Ghosts of several unfortunate sailors and passengers still haunt the decks and cabins. In 1884 a young stowaway still in his teens by the name of John Campbell was discovered and put to work. One day soon after, Campbell lost his footing high in the rigging and fell 100 feet to the deck, crushing both legs. He survived three more days before he died and was buried at sea. Visitors sometimes report feeling a cold hand touching them when near the mast where Campbell fell.
Sometimes the smell of fresh-baked bread seems to come from the ship’s galley, though the stove has been cold for many years. Even when the ship sits still in the water, pots and pans above the stove have been seen to move.
A cold spot is often felt near the chain locker located toward the bow of the ship. The heavy anchor chain goes below the deck into a dark storage area. A Chinese crewman was in the locker at one time when he shouldn’t have been. Preparing to start a sea voyage requires several sailors pushing on wooden bars set into a capstan to raise the anchor and stow the anchor chain. No one knew their crewmate was in the chain locker below.
The noisy machinery brought up the anchor and fed the iron chain into the compartment below. Not hearing the the screams of the trapped victim, the crew continued to haul in the anchor while the chain slowly crushed the hapless man. The crew’s quarters were often the scene of deaths. Crewman taken below after horrible accidents or stricken by illness spent their last days here. In these tight spaces you can feel the cold and sense the fear that still haunts the ship.
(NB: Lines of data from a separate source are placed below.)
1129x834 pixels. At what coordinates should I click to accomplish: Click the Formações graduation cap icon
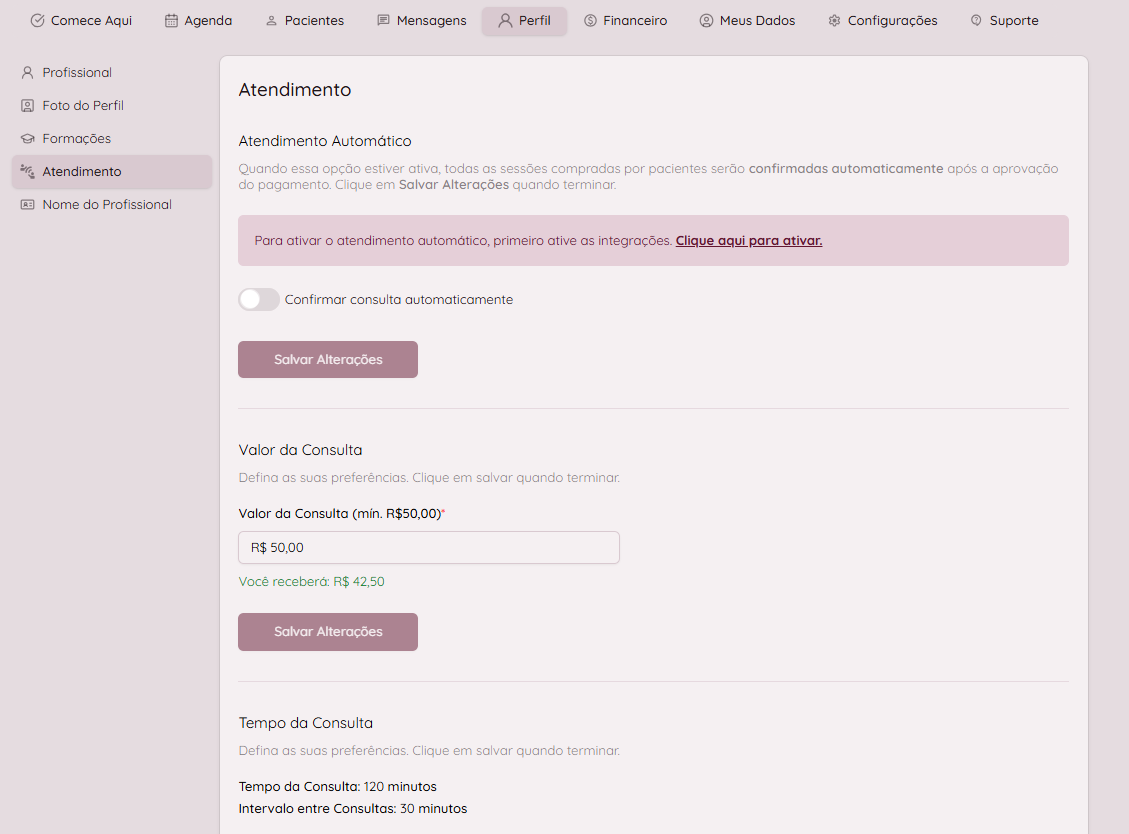pos(27,139)
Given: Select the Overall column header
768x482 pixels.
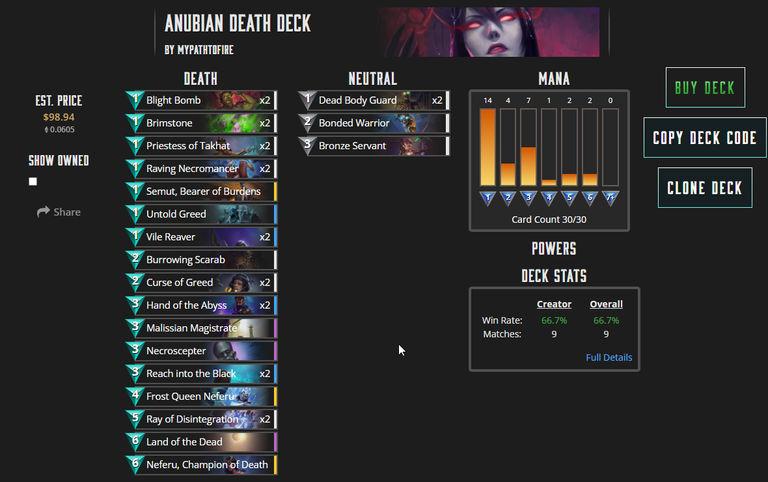Looking at the screenshot, I should coord(606,304).
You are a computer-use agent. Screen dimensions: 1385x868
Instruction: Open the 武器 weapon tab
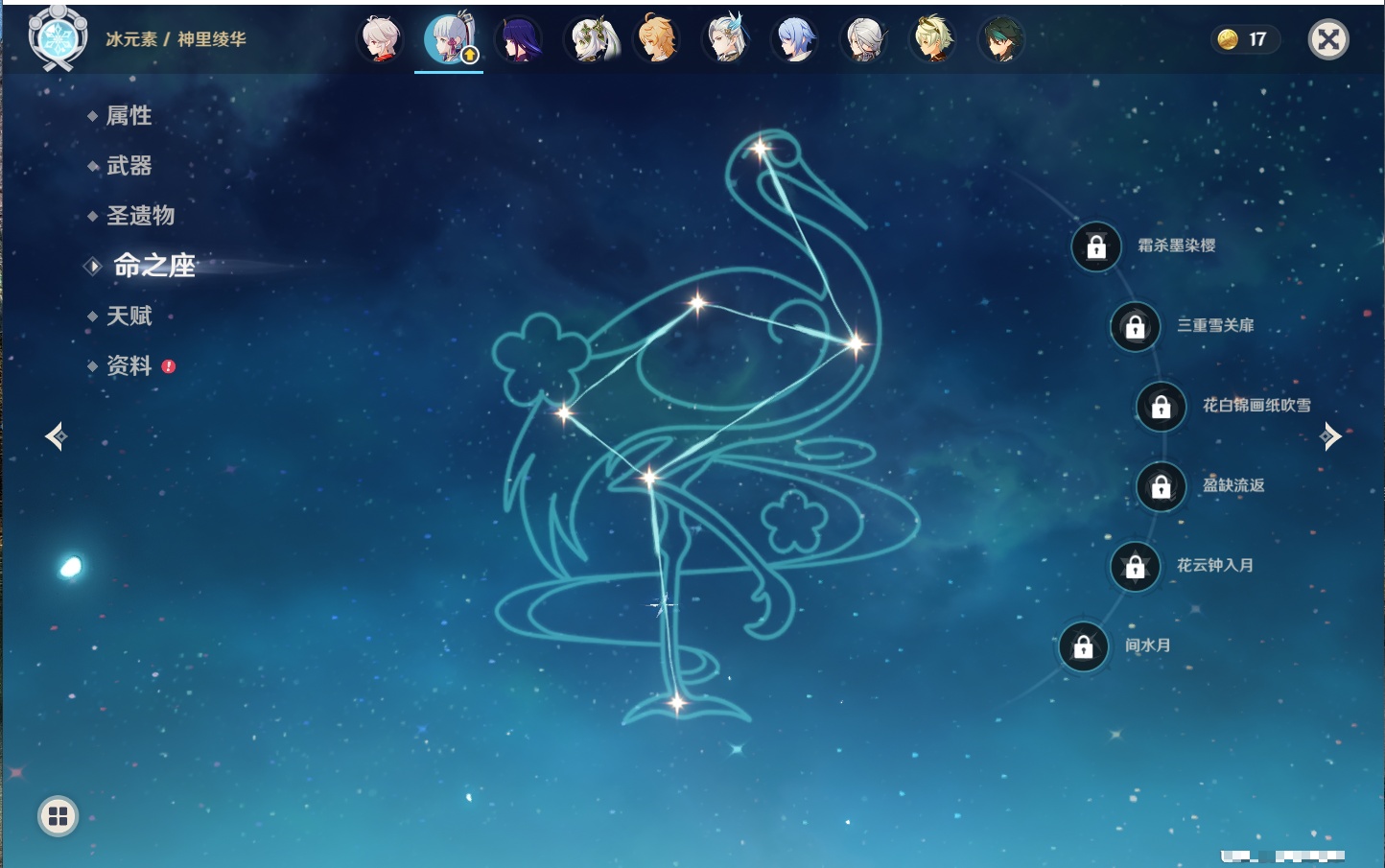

Not all of the places on the ship are as dreary. The captain’s quarters are warm and will outfitted. When you visit the Star of India you see many of the maps and navigation instruments that were used at the time. A museum of old sailing ship artifacts includes a display of treasure coins. It is not known if any violence occurred aboard the ship as a result of disputes of ownership of any such treasure, but is is interesting to think of who may have once owned some of it. Pirates perhaps?
The dining salon also served as the only place high-paying passengers could keep out of the wind and rain aboard the ship while they were not in their tiny cabins. A glass and brass skylight above the dining table helps bring light below to an otherwise dark and windowless compartment. When sailing in the tropics, this also provided much needed fresh air.